27. Ruang Rindu

2.4K 212 70
                                    

💉 Amalia

"Wah. Nggak nyangka ya. Ternyata, Danish nggak cuma jual tampang aja. Tapi otaknya encer juga."

Aku langsung tertawa. Gemas sekali mendengar Danish yang sudah bersungut-sungut karena ledekan dari dokter Alta.

"Sepertinya, dokter Alta harus sering-sering konsultasi di bagian Psikologi, supaya tak selalu berburuk sangka dengan saya."

Dokter Alta juga ikut tertawa bersamaku. Dan lekas merangkul lenganku.

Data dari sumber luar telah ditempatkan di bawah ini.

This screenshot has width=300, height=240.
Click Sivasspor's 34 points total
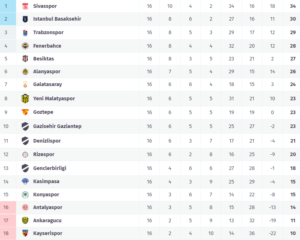click(293, 6)
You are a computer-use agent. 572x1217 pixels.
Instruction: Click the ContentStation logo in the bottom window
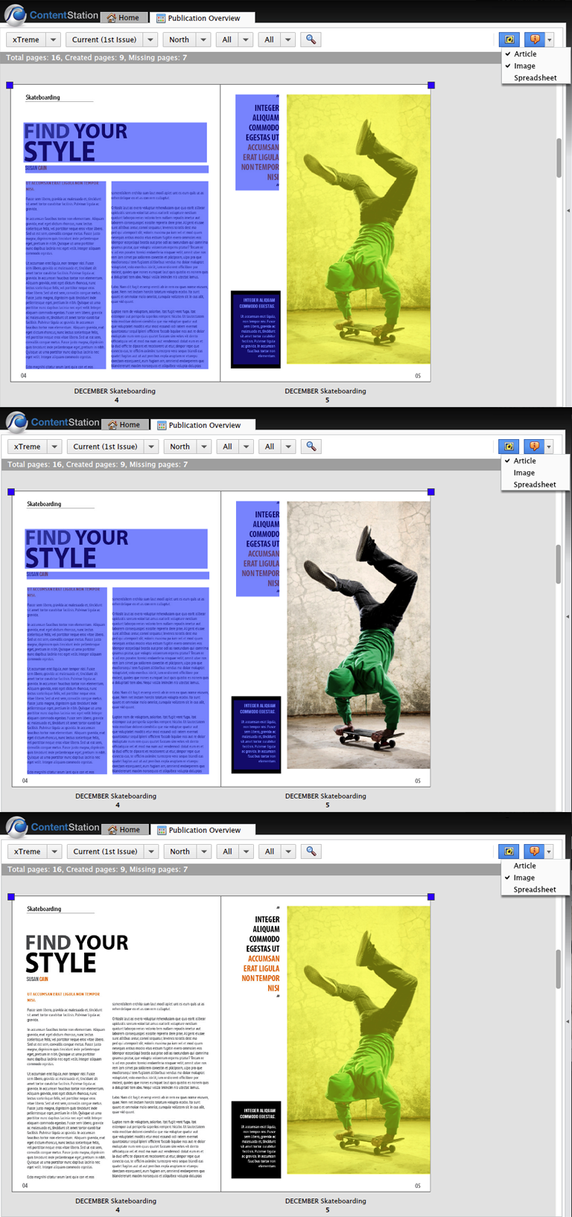click(x=17, y=827)

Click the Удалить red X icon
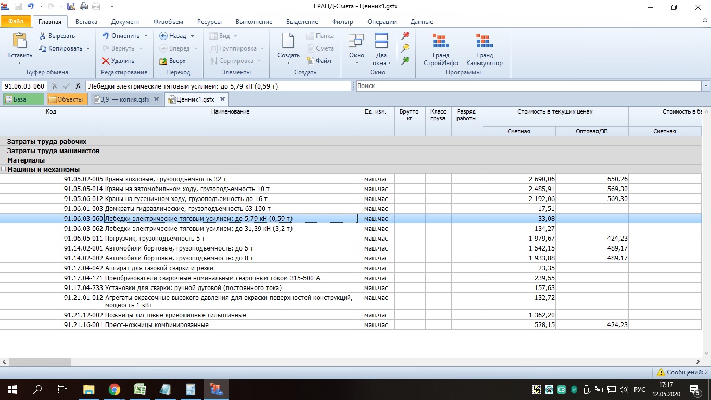pyautogui.click(x=106, y=61)
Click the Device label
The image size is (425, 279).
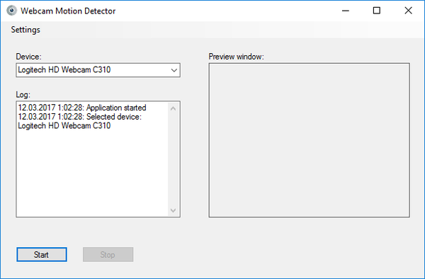coord(29,57)
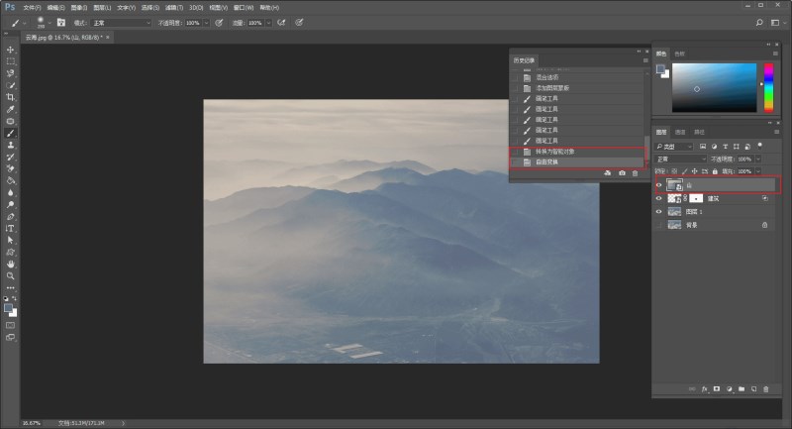Select the Hand tool

[11, 265]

"Aduh, Mel. Bapak Dokter spesialis, sekarang udah berani debat sama aku nih."

Danish langsung menunjukan ekspresi bangga sekali dengan menepuk-nepuk bagian dada bidangnya. "Iya dong. Kan sekarang, kita sudah jadi teman sejawat, dokter Alta."

"Gaya banget ih. Mentang-mentang nilainya cumlaude dan disuruh naik podium, jadi euforia kasih sambutannya nggak habis-habis sampai sekarang."

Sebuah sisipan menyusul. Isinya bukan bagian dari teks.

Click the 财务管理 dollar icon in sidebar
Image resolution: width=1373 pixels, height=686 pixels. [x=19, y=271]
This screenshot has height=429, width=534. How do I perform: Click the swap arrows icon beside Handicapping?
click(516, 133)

Ekspresi pongah jelas makin Danish tunjukan.

"Iya dong. Harus. Apalagi saya juga dapat karangan bunga besar dari si Cantik. Dan jangan lupa, dok. Kalau foto kelulusan saya juga bagus banget loh."

"Udah deh. Nggak usah mau pamer terus kaya gitu. Sekarang, siap-siap aja buat operasi nanti. Karena antrian pasien untuk dokter bedah baru kita sudah penuh tuh."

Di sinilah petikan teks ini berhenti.